→ **PETUNJUK TUGAS**
- a) Ketik ulang bagian teks tentang perjuangan perempuan, mulai dari "Selain melihat sejarah" dan berakhir pada "yang sedang terjajah.".
- b) Tentukan apakah setiap pernyataan berikut sesuai dengan teks tentang perjuangan perempuan. Jawab ya atau tidak, lalu kutip kata-kata dalam teks yang menjadi dasarnya. (i) Gerwani disebut sebagai satu-satunya organisasi perempuan sebelum Orde Baru. (ii) Penindasan terhadap perempuan dinyatakan sebagai takdir Tuhan yang tidak bisa diubah. (iii) Di Bolivia, perempuan menjadi unsur paling dinamis dari gerakan sosial ketika privatisasi air digalakkan.
- c) Lanjutkan teks tentang perjuangan perempuan, dimulai setelah kalimat terakhirnya.

Lalu apa yang harus dilakukan?
Masalah-masalah yang dihadapi perempuan saat ini
sebenarnya adalah masalah yang sudah tumbuh sejak lama, namun tidak kunjung
tumbang. Sudah banyak pula kalangan yang mencoba mencari jalan keluar dari
permasalahan yang ada, namun sampai saat ini masih tetap saja perempuan
terpenjarakan. Begitu kuatnya akar-akar kapitalis, patriarki dan feodal
tertancap di tanah ini, sehigga perlu perjuangan keras untuk pembebasan
perempuan. Akan tetapi, semua ini bukanlah takdir Tuhan yang tidak bisa
dirubah, Kapitalisme bisa dilawan dan dikalahkan dengan
persatuan massa.
Sudah saatnya kaum perempuan bangkit dan melawan segala bentuk penindasan yang dialaminya. Kita tidak bisa melupakan sejarah kita, bagaimana perempuan juga terlibat dalam perjuangan pembebasan nasional. Ketika sebelum Orde Baru ada Gerwani, satu-satunya organisasi perempuan pada masa itu. Organisasi sebagai alat para perempuan ikut berjuang melawan penjajahan. Dengan mewarisi semangat Clara Zetkin dalam merintis perjuangan perempuan, Gerwani melakukan banyak kegiatan pendidikan dan pencerahan bagi perempuan, semua itu tidak terpisahkan dari perjuangan demi kamajuan bangsa Indonesia secara keseluruhan. Namun sayangnya perjuangan perempuan melalui organisasi hilang ketika orde baru. Perempuan dibungkam dengan dibentuknya organisasi perempuan yang hanya sekedar mengkampanyekan perempuan yang baik dengan dia pandai merias dirinya, pandai memasak, yang dibentuk karena suaminya sebagai aparatur negara, dan lainnya yang justru semakin mengentalkan penindasan terhadap perempuan.
Selain melihat sejarah perjuangan perempuan pada
masa sebelum Orde Baru, kita bisa melihat perjuangan perempuan di salah satu
Negara di Amerika selatan, misalnya di Bolivia, ketika privatisasi air
digalakkan, perempuan menjadi unsur paling dinamis dan paling maju dari gerakan
sosial. Justru bukan dengan diam dengan keadaan ini semua, perempuan perlu
adanya ketegasan sikap terkait kondisi yang sedang terjajah.

→ **INFORMASI YANG DIBERIKAN**
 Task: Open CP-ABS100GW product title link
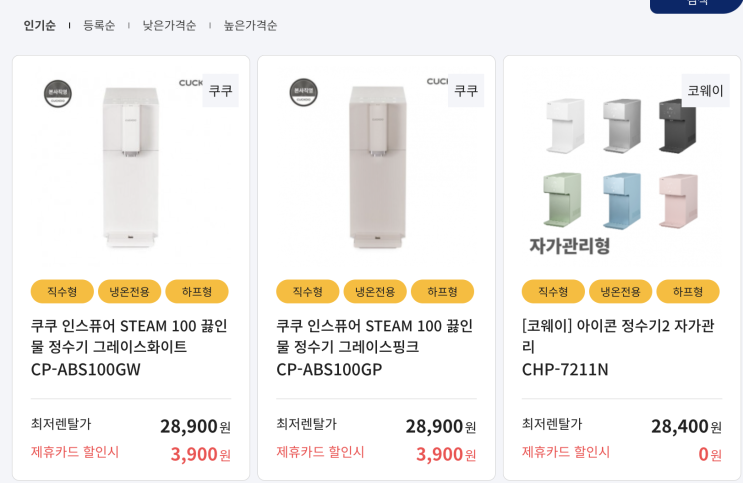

→ **JAWABAN TUGAS**
- a)
Selain melihat sejarah perjuangan perempuan pada
masa sebelum Orde Baru, kita bisa melihat perjuangan perempuan di salah satu
Negara di Amerika selatan, misalnya di Bolivia, ketika privatisasi air
digalakkan, perempuan menjadi unsur paling dinamis dan paling maju dari gerakan
sosial. Justru bukan dengan diam dengan keadaan ini semua, perempuan perlu
adanya ketegasan sikap terkait kondisi yang sedang terjajah.

- b)
(i) Ya: "Ketika sebelum Orde Baru ada Gerwani, satu-satunya organisasi perempuan pada masa itu."
(ii) Tidak: "semua ini bukanlah takdir Tuhan yang tidak bisa dirubah"
(iii) Ya: "ketika privatisasi air digalakkan, perempuan menjadi unsur paling dinamis dan paling maju dari gerakan sosial"

- c)
Menghancurkan dan merombak sistem yang ada, perlu
alat perjuangan dalam hal ini adalah organisasi. Semoga bisa menjadi
kesepakatan bersama bahwa adanya organisasi selain sebagai alat perlawanan,
juga sebagai wujud dari kesadaran politik suatu masyarakat. Kesadaran massa
untuk berorganisasi di negeri yang tanpa sadar sedang dijajah memang masih
minim, apalagi kaum perempuan sebagai objek jajahan yang dominan. Dalam
organisasi, kaum perempuan akan secara bersama memperjuangkan kepentngan
sosial, ekonomi, dan politiknya yang selama ini selalu diabaikan dan
direpresif. Apabila selama ini propaganda feodal menempatkan kaum perempuan
sebagai mahluk yang lemah, tidak rasional, dan tidak mampu memimpin. Maka dalam
organisasi Revolusioner, perempuan akan menemukan ruang untuk
belajar, melatih diri dan berjuang bersama barisan rakyat yang tertindas.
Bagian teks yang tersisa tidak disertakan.